An Avenue toolset for the development of National Hydrography Dataset data

Chuck Horne

Substantial portions of the production, conflation, or use of the USGS National Hydrography Dataset in ArcInfo format can benefit from an in-memory model of the relationships between the features. A variety of tools developed in our operation utilize these concepts to very significantly enhance the speed and accuracy of interacting with the data for conflating, quality checking, creating, or analyzing the data. This paper describes the underlying in-memory data structures.

Introduction: The National Hydrography Dataset (NHD) is a nation-wide geographic data set specified by the USGS and extending the concepts and purposes of the EPA Office of Water River Reach File (RF) series. The development of this data series has been underway for some time, with significant cooperation between federal, state, and private organizations.

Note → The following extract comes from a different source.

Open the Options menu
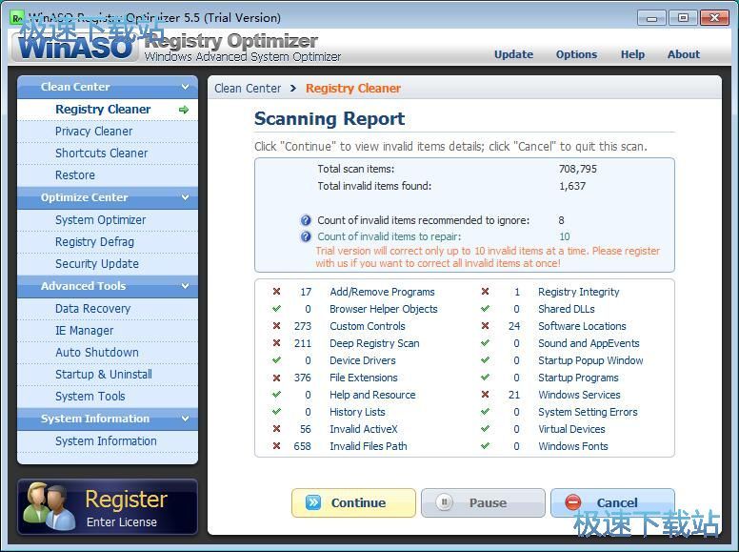The width and height of the screenshot is (739, 552). (576, 54)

The fundamental goals of the NHD are:

The permanent and unambiguous identification of surface hydrologic features; in effect a framework for address geocoding water bodies
A database model that supports the abstraction of basic hydrologic processes; the basic notions of upstream, downstream, drainage basin, point of discharge and so forth intuitive to every stakeholder

A particular challenge to the development and maintenance of such a database is to assure that the goals are met even when data is added or updated. Map scales tend to increase over time as the technical capacity and resources applied to GIS improve; for data used primarily as cartographic or attribute retrieval sources, the new features apparent at larger scales impose little impact on legacy data. Given the goals of the NHD however, synchronizing the relationship between added and existing features is of paramount importance. Since one of the most expensive costs in data development is operator time, there is substantial need for computer tools that check or establish the correctness of feature relationships. This paper discusses some tools developed to address this need with respect to the NHD.

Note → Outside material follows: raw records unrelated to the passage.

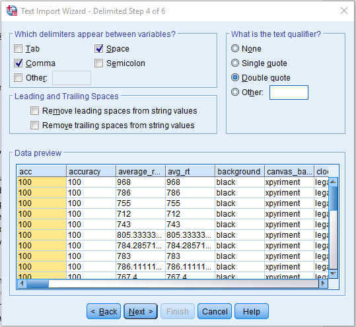Enable the Tab delimiter checkbox
This screenshot has height=327, width=356.
click(x=18, y=49)
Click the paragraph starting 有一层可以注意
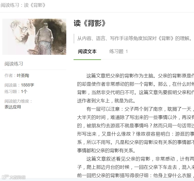Viewport: 194px width, 181px height. (x=135, y=130)
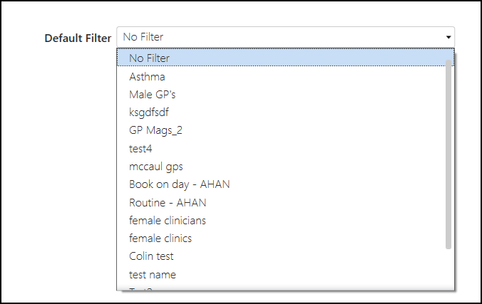Click the Default Filter dropdown arrow
This screenshot has width=482, height=304.
coord(448,37)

The Office of Information Technology Outreach Services (ITOS) of the University of Georgia has been in partnership with the USGS since 1998. Originally, ITOS was implementing the DLG-F standard for transportation and hydrologic features for the State of Georgia. The process of migrating to the NHD standard for Esri covers has been explored with the intention of conflating the 1:24,000 DLG-F hydro and the 1:100,000 NHD. The tools described here were developed to address specific needs arising from the evaluation of the conflation process. Since the author has changed jobs, and the actual production at ITOS has not begun as of this writing, then the tool set is not complete. The programming concepts embodied in the tools, however, have been and continue to be extended for NHD and other applications.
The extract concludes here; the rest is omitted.